**Description of the task**:
The lines to copy run from the one containing "The height and width of the screenshot is (591, 976)." to the last line of the entries; output those lines exactly and only them, without pictures.

**Listed entries**:
- Opening Delimiter -

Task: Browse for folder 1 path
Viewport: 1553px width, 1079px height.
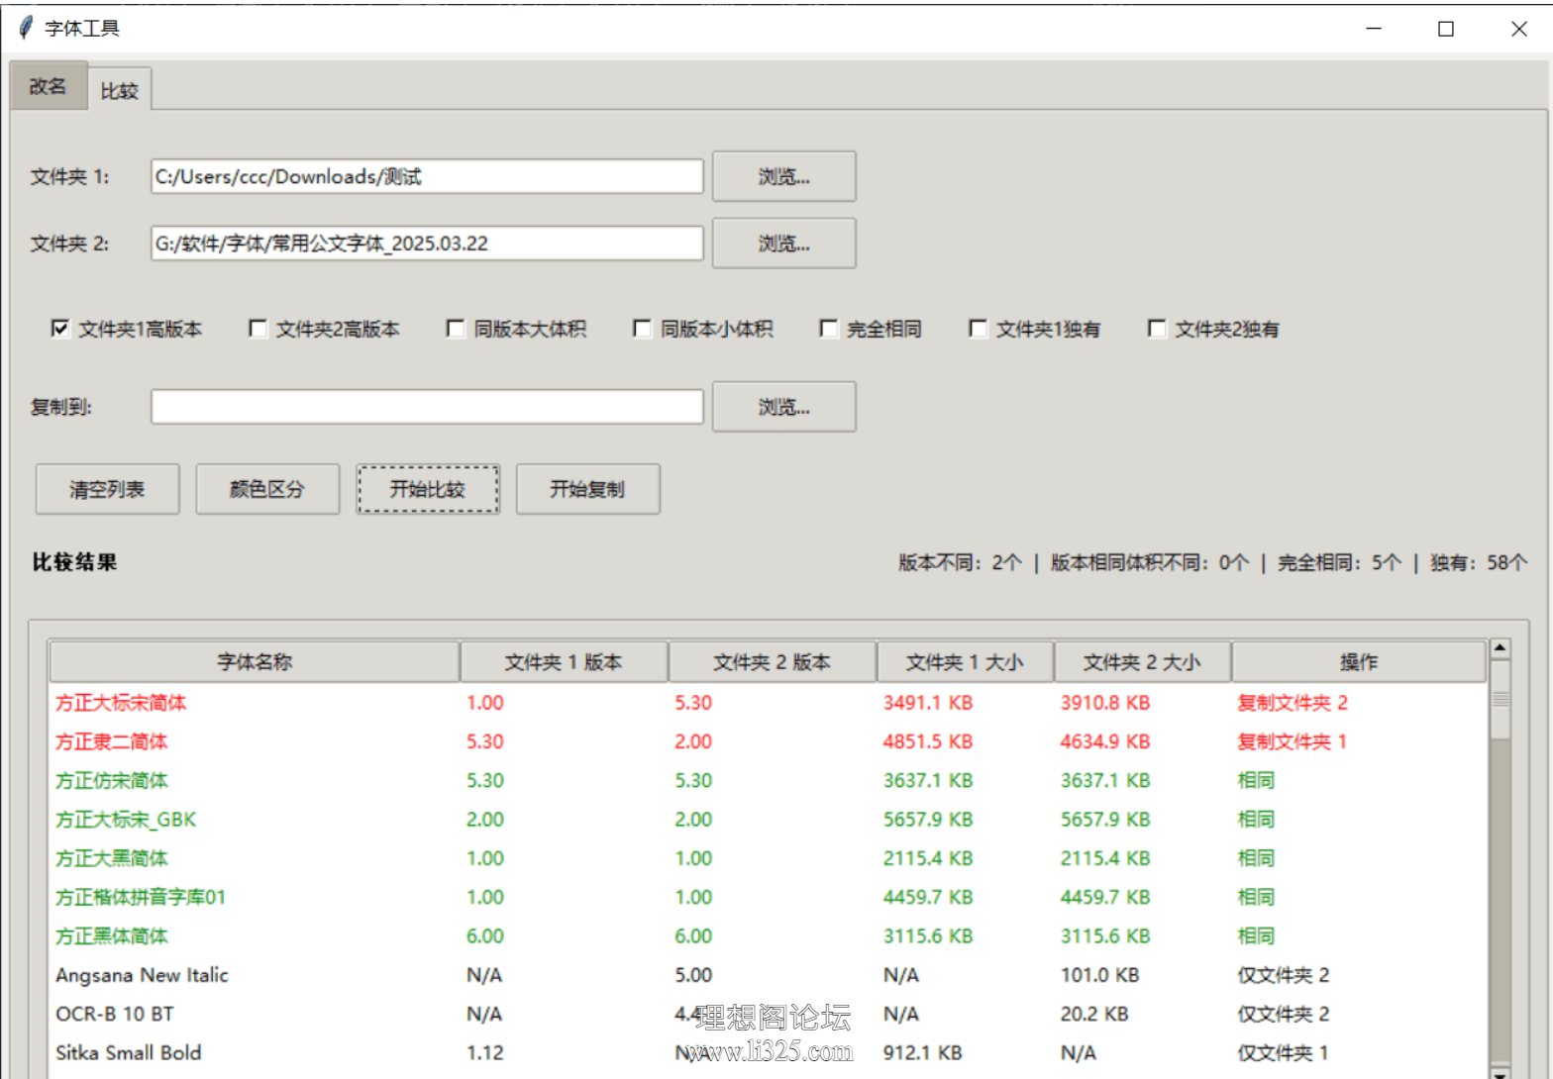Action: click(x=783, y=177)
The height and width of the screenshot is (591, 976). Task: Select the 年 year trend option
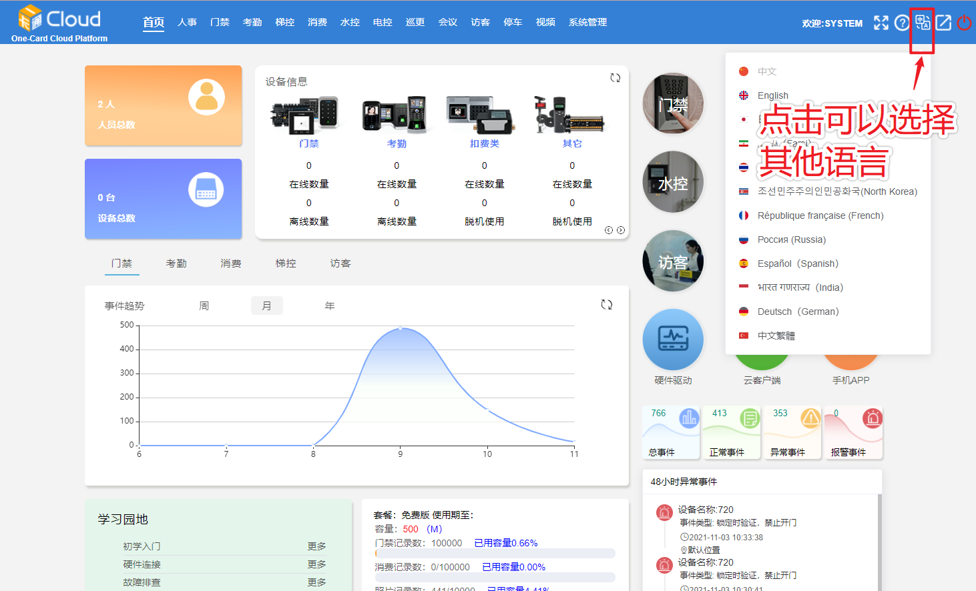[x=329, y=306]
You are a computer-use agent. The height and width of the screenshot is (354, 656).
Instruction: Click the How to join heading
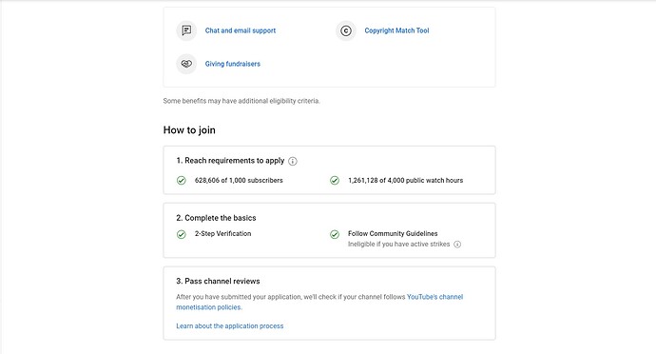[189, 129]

- Closing Delimiter -

**Solution to this task**:
The height and width of the screenshot is (591, 976). Task: Select the 年 year trend option
[x=329, y=306]
You are a computer-use agent. The height and width of the screenshot is (354, 656).
Instruction: Click the How to join heading
[189, 129]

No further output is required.